[[ DATA FOR ANALYSIS, beginning ]]

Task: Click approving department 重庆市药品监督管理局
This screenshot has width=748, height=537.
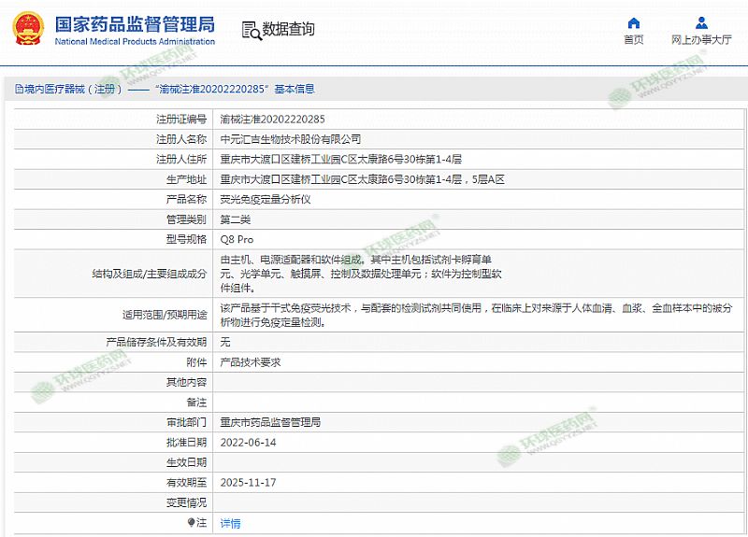Action: tap(270, 422)
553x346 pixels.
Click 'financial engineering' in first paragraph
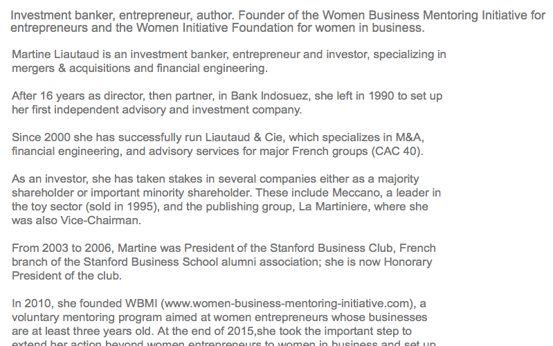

[[ DATA FOR ANALYSIS, end ]]

After locating the line with "553x346 pixels.", transcribe it and the rest of the data above exactly as written, without any picture.

553x346 pixels.
Click 'financial engineering' in first paragraph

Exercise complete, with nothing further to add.